Profilers in excalibur-tests

The excalibur-tests framework allows you to run a profiler together with a benchmark application. To do this, you can set the profiler attribute on the command line using the -S profiler=... syntax

We support profilers that can be spack installed without a lincense and don't require modifying the source code or the build system. Currently supported values for the profiler attribute are:

  • advisor-roofline: it produces a roofline model of your program using Intel Advisor;
  • nsight: it runs the code with the NVIDIA Nsight Systems profiler;
  • vtune: it runs the code with the Intel VTune profiler.

For more details, see the User documentation

Profiling with Nsight

  • NVIDIA Nsight Systems is a low-overhead sampling profiler that supports both CPU and GPU applications.
  • Supports both x86 and ARM architectures
  • We collect nsys profile --trace=cuda,mpi,nvtx,openmp,osrt,opengl,syscall

Run Nsight profiling with

reframe -c path/to/application -r -S profiler=nsight

  • Spack installs the nvidia-nsight-systems package in the background, including the GUI
  • The paths to the collected profile data, and to the GUI launcher are written into rfm_job.out
  • To run the GUI remotely, you need to login with ssh -X. It may be slow on a remote system.
  • You can (spack) install the GUI locally to view the data.

Profiling with VTune

  • Intel VTune is a low-overhead sampling profiler that supports CPU applications
  • Only runs on x86 architectures

Run VTune profiling with

reframe -c path/to/application -r -S profiler=vtune
- Spack installs intel-oneapi-vtune package in the background, including the GUI

Roofline analysis with Advisor

  • Intel Advisor is a tool for on-node performance optimisation. It does analysis for efficient Vectorization, Threading, Memory Usage, and Accelerator Offloading
  • Since ~2018 it has had support for automated roofline analysis
  • Is only supports x86 CPU architecture
  • Won't run on the MPI launcher (because it does on-node analysis). In our benchmarks we have to override it. It can run inside an MPI job on a single rank but we don't currently support it, hopefully will be available in the future.

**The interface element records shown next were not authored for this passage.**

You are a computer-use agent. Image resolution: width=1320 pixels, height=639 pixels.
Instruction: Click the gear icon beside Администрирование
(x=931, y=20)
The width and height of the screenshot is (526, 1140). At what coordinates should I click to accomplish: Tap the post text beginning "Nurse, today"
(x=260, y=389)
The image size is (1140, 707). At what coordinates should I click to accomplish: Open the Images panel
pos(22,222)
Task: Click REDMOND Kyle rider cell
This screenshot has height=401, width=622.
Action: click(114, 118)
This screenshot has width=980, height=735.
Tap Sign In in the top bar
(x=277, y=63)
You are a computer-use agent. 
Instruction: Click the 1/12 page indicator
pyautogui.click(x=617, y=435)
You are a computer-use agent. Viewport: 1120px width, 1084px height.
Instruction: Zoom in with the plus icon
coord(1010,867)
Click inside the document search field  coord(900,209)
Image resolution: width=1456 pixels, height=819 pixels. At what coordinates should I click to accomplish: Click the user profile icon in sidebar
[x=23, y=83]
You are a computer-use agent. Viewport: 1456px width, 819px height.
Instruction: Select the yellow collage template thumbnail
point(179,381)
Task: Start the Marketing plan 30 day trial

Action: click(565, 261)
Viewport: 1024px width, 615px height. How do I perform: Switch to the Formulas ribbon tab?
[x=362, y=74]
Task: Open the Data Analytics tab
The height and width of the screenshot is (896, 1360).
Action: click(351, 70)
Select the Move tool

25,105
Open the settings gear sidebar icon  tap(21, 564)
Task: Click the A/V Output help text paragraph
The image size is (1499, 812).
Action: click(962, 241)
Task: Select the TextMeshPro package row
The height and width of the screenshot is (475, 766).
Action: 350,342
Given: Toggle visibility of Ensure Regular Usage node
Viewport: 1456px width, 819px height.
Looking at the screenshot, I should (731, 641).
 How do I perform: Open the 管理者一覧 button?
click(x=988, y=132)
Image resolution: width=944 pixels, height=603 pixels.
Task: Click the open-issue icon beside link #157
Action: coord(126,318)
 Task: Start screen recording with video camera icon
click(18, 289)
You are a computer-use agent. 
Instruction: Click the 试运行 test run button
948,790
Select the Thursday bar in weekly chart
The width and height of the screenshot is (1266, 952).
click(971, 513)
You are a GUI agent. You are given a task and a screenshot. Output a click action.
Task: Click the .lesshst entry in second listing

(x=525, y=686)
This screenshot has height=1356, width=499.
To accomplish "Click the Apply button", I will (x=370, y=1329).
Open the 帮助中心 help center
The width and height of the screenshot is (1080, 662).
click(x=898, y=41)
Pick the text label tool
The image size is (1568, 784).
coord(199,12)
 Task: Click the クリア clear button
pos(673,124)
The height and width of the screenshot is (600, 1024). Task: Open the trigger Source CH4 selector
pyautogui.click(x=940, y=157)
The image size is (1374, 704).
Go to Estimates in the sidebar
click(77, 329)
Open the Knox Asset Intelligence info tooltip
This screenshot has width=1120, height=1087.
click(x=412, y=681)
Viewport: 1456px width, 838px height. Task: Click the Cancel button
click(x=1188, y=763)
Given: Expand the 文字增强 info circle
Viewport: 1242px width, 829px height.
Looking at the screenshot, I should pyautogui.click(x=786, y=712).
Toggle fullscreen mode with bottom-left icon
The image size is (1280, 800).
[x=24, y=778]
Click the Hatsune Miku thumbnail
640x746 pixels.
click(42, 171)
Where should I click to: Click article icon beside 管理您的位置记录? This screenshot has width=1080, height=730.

To run on a single MPI rank without mpirun, add the following decorated function to the test class

    @run_before('run')
    def replace_launcher(self):
        self.job.launcher = getlauncher('local')()

  • We collect advisor -collect roofline

Run Advisor roofline collection with

reframe -c path/to/stream -r -S profiler=advisor-roofline

  • Similar to Nsight, the GUI is installed by Spack but is slow to run remotely.